◆ **Exercise requirements**:
Give the lines below again exactly, starting with the line that holds "Instruction: Click the Write flash button" and going on through the line that holds "Screen dimensions: 1519x837".

◆ **Records from a data collection**:
>>>

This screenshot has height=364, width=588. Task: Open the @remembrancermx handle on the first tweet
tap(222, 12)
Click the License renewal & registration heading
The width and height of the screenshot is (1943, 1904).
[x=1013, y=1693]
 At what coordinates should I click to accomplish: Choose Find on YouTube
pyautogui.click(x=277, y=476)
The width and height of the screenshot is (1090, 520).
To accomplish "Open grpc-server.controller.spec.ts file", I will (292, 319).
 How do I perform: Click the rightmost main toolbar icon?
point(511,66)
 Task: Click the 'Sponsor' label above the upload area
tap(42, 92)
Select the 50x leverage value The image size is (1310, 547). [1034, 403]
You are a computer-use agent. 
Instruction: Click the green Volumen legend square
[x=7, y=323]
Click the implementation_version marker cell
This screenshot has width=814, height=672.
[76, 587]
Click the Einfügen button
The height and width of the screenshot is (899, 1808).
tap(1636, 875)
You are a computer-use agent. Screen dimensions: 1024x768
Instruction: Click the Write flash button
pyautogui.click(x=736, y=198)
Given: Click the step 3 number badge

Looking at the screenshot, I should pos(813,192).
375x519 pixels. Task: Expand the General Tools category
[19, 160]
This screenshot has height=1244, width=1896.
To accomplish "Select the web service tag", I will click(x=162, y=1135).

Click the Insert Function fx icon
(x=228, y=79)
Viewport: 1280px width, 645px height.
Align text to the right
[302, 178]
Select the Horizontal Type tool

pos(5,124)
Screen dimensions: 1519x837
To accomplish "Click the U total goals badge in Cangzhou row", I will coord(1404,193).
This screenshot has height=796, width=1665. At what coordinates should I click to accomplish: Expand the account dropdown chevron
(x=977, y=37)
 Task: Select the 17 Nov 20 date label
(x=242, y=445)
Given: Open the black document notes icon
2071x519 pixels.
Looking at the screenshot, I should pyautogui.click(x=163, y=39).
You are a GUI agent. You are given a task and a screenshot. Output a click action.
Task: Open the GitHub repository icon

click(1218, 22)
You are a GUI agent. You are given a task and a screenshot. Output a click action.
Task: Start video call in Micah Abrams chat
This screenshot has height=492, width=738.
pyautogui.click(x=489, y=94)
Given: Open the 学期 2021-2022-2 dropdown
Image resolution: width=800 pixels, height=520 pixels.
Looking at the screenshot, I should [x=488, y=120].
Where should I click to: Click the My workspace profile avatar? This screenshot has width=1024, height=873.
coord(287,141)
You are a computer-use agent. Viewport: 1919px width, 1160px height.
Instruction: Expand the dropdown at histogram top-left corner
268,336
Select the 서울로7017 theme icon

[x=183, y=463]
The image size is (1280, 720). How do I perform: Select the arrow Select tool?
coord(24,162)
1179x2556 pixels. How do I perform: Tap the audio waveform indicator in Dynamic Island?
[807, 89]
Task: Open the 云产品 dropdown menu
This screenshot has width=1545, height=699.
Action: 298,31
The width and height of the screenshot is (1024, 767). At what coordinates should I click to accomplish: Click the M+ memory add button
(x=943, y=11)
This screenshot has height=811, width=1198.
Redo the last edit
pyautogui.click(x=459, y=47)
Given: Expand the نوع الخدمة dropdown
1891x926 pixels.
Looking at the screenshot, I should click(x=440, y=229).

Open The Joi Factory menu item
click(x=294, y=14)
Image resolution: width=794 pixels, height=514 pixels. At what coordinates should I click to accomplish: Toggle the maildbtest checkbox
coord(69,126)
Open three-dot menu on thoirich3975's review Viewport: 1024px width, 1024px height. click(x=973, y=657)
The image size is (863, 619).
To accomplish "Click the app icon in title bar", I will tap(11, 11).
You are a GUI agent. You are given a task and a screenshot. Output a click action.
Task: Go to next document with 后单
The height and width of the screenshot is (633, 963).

<<<

◆ **Solution to this problem**:
Instruction: Click the Write flash button
pyautogui.click(x=736, y=198)
Given: Click the step 3 number badge

Looking at the screenshot, I should pos(813,192).
375x519 pixels. Task: Expand the General Tools category
[19, 160]
This screenshot has height=1244, width=1896.
To accomplish "Select the web service tag", I will click(x=162, y=1135).

Click the Insert Function fx icon
(x=228, y=79)
Viewport: 1280px width, 645px height.
Align text to the right
[302, 178]
Select the Horizontal Type tool

pos(5,124)
Screen dimensions: 1519x837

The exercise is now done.